What this task involves
Check each line of the data for "bell", and copy the ones that have it.

Task input
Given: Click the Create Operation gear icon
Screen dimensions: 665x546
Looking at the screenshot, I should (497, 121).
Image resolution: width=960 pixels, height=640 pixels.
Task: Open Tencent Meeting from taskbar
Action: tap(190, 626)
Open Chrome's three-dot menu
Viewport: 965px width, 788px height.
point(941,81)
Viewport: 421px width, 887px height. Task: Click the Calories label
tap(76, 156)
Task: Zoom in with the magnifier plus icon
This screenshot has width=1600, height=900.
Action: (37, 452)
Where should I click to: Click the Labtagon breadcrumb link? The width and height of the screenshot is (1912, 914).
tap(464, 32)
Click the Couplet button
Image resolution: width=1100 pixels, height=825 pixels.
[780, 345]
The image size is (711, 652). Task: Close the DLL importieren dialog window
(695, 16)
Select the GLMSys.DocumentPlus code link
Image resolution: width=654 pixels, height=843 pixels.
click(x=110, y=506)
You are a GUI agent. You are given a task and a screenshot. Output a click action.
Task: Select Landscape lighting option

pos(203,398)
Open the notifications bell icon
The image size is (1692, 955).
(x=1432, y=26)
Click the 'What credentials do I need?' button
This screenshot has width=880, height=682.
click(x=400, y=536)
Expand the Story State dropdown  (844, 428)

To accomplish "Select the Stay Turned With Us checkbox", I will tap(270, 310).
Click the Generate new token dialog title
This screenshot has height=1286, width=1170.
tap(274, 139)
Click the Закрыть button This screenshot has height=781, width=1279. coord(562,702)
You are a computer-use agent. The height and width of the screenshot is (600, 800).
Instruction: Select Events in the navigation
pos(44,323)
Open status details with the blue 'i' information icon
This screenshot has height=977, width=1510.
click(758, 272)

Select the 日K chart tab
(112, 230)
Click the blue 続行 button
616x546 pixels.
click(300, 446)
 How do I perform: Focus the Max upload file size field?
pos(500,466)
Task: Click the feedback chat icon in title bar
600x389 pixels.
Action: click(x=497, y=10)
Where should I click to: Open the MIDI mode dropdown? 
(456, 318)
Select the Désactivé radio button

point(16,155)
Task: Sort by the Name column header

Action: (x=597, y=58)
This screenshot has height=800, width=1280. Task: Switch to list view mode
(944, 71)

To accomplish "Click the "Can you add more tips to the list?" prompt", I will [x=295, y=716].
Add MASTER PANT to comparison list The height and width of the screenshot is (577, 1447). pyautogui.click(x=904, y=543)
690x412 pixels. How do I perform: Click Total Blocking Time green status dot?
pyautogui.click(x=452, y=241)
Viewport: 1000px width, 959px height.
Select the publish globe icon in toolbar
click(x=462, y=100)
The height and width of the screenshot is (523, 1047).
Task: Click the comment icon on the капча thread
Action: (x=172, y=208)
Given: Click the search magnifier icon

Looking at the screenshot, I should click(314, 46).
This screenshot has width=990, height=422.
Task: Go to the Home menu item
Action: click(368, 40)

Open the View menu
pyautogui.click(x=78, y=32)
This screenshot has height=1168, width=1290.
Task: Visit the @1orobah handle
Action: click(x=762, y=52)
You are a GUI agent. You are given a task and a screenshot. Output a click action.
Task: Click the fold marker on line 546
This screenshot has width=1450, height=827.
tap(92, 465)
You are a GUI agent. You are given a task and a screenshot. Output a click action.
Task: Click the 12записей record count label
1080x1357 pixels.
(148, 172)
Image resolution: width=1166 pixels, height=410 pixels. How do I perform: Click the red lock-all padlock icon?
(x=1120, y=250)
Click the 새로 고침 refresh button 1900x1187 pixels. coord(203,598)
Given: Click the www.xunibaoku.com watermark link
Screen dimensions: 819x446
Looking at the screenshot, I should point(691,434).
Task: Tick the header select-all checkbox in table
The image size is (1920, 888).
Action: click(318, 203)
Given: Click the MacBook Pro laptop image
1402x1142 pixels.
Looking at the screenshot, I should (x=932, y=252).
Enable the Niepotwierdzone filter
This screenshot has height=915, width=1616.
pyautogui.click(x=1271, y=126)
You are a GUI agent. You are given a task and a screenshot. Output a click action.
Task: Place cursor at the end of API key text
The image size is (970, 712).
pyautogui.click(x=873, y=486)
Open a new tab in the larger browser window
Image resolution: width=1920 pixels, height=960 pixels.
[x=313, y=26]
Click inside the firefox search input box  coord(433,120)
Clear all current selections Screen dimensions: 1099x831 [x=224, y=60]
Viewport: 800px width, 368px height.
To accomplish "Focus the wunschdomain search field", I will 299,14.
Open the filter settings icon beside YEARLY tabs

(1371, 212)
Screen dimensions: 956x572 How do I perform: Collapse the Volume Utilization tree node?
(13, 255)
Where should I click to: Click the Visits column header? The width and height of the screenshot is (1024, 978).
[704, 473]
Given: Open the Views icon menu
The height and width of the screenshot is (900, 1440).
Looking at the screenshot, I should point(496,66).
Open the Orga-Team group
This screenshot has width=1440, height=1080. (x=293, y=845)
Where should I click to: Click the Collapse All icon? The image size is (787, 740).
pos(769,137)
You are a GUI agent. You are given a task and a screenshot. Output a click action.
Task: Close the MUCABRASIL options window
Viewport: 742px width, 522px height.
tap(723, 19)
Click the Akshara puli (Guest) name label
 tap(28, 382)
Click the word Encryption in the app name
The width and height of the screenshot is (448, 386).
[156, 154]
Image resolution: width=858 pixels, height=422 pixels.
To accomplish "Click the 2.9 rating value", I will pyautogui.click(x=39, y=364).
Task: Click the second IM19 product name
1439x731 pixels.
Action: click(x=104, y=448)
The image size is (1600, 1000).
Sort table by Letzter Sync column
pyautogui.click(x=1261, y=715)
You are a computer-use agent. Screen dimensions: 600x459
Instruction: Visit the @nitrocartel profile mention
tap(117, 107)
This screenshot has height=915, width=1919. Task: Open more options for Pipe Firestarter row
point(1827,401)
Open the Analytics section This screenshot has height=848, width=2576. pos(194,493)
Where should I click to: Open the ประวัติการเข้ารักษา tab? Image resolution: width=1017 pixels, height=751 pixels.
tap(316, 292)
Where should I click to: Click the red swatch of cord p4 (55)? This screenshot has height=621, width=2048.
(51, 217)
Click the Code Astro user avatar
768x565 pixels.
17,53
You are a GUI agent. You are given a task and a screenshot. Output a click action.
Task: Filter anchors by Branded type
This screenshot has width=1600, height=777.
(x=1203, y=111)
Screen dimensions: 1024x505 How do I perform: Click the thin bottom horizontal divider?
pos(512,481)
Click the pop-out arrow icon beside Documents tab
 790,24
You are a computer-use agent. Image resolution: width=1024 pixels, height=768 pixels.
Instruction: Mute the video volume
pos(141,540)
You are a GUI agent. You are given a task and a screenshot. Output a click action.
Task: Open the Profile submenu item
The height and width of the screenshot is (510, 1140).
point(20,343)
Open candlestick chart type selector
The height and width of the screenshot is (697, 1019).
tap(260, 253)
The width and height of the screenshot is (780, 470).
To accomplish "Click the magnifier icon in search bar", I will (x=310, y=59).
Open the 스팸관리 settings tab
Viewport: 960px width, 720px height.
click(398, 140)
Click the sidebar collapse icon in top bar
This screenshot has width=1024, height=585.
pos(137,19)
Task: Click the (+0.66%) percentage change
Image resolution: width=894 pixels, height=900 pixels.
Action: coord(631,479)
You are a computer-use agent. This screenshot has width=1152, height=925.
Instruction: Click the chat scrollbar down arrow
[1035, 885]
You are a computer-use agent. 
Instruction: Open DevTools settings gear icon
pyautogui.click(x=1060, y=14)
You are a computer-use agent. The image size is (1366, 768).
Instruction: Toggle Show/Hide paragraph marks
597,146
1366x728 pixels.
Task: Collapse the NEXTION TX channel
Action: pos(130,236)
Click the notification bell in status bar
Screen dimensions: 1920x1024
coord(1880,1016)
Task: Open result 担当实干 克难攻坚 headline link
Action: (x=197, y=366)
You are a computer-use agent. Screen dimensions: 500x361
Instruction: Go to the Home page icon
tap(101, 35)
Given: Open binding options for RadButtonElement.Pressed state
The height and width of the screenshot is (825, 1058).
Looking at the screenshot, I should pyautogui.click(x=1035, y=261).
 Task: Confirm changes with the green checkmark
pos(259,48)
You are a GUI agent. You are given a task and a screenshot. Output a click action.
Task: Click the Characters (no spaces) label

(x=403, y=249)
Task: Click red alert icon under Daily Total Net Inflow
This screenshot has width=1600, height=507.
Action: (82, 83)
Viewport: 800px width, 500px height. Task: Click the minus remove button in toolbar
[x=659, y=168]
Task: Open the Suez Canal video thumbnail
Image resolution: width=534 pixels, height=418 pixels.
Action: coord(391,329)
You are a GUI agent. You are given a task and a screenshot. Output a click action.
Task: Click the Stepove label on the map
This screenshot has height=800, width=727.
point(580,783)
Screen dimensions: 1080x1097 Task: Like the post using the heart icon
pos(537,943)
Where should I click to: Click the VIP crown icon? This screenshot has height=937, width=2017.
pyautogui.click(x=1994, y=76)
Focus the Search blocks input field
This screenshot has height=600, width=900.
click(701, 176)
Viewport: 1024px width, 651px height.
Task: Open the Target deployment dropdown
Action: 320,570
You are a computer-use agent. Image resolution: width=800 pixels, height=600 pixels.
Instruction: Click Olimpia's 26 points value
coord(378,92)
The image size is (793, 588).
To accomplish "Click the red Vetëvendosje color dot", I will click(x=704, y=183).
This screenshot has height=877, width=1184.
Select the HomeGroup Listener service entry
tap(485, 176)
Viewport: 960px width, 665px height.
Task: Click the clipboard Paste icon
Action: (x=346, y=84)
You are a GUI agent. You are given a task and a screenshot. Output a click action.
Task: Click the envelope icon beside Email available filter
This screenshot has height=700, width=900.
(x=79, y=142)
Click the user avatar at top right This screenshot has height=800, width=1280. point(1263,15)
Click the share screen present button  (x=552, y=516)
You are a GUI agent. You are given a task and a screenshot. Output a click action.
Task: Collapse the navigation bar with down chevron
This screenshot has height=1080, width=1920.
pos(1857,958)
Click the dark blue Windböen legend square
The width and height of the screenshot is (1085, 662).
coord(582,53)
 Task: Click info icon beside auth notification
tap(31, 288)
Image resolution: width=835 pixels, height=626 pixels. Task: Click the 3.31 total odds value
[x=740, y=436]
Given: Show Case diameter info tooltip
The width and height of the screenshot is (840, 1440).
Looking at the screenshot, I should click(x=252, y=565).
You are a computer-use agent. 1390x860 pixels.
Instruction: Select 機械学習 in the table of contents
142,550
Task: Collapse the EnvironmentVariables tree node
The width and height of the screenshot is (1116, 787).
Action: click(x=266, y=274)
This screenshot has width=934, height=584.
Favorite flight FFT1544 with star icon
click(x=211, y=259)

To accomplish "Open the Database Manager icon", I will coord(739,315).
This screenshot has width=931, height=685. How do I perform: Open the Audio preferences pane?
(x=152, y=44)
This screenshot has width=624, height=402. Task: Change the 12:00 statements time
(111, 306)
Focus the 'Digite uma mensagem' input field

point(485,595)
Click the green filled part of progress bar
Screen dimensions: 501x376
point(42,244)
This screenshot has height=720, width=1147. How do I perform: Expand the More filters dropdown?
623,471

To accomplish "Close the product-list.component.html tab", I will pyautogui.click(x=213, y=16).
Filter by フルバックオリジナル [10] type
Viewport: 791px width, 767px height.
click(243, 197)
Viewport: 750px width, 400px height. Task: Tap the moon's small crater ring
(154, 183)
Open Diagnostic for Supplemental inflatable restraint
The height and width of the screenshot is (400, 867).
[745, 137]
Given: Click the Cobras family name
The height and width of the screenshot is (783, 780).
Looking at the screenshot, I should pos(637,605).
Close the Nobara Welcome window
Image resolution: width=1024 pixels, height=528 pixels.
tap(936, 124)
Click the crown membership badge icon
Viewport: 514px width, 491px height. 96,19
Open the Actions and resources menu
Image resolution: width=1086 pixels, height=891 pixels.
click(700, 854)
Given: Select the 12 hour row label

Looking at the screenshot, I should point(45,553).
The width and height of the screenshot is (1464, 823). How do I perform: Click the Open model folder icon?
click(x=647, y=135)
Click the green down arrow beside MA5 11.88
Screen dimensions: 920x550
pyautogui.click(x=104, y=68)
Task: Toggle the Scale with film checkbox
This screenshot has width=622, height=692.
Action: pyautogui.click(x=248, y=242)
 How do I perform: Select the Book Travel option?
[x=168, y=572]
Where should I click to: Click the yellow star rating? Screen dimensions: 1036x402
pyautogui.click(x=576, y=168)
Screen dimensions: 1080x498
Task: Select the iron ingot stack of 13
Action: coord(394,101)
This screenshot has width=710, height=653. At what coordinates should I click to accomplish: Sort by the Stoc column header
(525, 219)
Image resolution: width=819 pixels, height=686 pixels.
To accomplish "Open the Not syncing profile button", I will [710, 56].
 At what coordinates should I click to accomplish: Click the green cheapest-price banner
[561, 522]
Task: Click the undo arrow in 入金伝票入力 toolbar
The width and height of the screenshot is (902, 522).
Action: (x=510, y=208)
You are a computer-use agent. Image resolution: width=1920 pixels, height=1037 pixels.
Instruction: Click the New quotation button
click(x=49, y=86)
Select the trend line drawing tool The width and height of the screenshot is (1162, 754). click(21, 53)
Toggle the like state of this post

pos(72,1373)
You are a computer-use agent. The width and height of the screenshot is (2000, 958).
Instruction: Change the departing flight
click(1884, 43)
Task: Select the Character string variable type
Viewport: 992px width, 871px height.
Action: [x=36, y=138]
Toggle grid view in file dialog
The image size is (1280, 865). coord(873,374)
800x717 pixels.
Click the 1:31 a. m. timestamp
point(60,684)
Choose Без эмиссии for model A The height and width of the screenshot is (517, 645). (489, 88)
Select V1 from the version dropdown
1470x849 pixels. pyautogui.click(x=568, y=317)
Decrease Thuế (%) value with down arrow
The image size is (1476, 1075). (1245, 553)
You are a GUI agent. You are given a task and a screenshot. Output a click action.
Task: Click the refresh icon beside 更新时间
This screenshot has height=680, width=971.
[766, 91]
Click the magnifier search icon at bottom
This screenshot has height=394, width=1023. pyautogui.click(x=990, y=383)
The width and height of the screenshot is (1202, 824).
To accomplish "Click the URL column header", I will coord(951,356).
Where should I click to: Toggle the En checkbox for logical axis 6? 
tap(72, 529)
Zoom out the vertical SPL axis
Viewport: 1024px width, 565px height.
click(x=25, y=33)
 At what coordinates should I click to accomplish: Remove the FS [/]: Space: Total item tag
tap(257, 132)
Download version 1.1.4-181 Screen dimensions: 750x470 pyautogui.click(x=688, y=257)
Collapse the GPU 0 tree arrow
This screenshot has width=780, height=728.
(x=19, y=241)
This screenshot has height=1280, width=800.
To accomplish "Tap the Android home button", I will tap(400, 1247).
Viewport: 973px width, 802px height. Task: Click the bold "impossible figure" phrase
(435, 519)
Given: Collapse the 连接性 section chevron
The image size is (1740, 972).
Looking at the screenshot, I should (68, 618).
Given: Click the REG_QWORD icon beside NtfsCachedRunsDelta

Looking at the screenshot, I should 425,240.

Result
Open the notifications bell icon
Click the notification bell in status bar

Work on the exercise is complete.